───── Text

Wednesday, June 13, 2012

Wasp Wednesday: Wasp City

Wasp-watching is better around some places than it is others. Yesterday, June 12, I happened upon a lone, blooming Saltcedar tree in the middle of a huge vacant plot of land here in Colorado Springs. In a few hours I saw a greater diversity of wasps than I had seen up until then in all the time I’ve spent here.

Unfortunately, Saltcedar, also known as Tamarisk (Tamarix sp.) is an invasive plant. It is native to Eurasia and Africa and was brought to North America as an ornamental tree sometime in the early 1800s. It can grow in a variety of habitats but seems to favor disturbed situations, riparian corridors, and moist pastures. It has deep taproots that can reach low water tables, interfering with natural aquatic systems. It is also tolerant of high salinity. Efforts have been made to eradicate it, but with little success. One tactic has been the introduction of a leaf beetle, Diorhabda elongate, and a mealybug (Trabutina mannipara), to eat the plant into submission.

Say what you will about the negative impacts of this tree, but it certainly attracts a variety of butterflies, bees, wasps, flies, and beetles that seek nectar at its profuse pale pink blossoms. Yesterday I spotted Painted Lady, American Lady, Variegated Fritillary, Checkered White, Orange Sulphur, Dainty Sulphur, and Gray Hairstreak butterflies. There were also a variety of tachinid flies, thick-headed flies, syrphid flies, and flesh flies. Robber flies hung around to prey on the pollinators. Sweat bees, leafcutter bees, resin bees, digger bees, honeybees, bumble bees, and cuckoo bees were there, too.

The above list is just the tip of the iceberg. The wasps were even more amazing in their diversity:

  • Argidae: Argid sawflies
  • Braconidae: Braconid wasps
  • Chrysididae: Cuckoo wasps
  • Vespidae: (Vespid Wasps)

──────────
───── Stored rows

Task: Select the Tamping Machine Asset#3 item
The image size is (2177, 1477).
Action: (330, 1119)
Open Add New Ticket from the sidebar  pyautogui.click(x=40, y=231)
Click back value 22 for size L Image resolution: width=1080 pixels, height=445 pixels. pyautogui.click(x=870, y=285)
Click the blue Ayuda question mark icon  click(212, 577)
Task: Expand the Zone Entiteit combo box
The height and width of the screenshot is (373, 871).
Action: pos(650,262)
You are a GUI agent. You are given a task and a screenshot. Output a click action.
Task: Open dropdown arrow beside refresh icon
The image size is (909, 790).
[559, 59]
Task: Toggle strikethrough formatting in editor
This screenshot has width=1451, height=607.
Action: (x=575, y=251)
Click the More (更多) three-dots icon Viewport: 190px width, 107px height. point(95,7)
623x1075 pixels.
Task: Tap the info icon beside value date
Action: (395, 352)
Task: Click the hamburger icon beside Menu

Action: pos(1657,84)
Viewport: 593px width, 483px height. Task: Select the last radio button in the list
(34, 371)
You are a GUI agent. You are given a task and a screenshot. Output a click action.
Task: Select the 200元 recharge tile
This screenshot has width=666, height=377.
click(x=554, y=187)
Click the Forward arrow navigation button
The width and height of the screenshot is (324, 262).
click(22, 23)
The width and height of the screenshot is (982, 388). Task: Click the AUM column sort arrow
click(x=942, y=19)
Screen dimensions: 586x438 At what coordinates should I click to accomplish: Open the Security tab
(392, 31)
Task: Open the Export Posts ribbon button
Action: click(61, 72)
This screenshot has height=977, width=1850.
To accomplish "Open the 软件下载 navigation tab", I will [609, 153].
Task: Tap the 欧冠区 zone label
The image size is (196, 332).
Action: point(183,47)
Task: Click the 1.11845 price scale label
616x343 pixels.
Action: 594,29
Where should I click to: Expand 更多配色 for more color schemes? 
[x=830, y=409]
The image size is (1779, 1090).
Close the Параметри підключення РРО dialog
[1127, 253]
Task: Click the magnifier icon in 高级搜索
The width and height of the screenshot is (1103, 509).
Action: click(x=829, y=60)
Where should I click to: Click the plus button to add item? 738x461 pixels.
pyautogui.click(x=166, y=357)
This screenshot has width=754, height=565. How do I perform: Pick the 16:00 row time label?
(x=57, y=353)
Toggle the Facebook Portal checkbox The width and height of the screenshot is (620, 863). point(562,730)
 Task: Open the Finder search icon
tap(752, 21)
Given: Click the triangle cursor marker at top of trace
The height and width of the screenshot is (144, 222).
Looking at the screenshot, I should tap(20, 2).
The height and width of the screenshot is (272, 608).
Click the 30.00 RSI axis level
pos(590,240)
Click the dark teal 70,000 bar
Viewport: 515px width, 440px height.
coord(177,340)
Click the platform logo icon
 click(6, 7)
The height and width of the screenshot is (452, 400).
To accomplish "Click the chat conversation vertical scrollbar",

──────────

> **Parts of the exercise**:
**a.** Translate this sentence from the wasp-watching post into Spanish: "It is native to Eurasia and Africa and was brought to North America as an ornamental tree sometime in the early 1800s."
**b.** Use the wasp-watching post to answer these questions:
(i) On what date did the author come across the blooming Saltcedar tree?
(ii) What leaf beetle was introduced to eat the plant?
(iii) Which flies stayed near the tree to prey on the pollinators?
**c.** According to the wasp-watching post, how does Saltcedar interfere with natural aquatic systems? Answer in one or two sentences.
None of the recorded data is needed here.

> **Solutions to the problems**:
**a.** Es originario de Eurasia y África y fue traído a Norteamérica como árbol ornamental en algún momento de principios del siglo XIX.

**b.**
(i) June 12
(ii) Diorhabda elongate
(iii) Robber flies

**c.** Saltcedar has deep taproots that can reach low water tables. That is how it interferes with natural aquatic systems.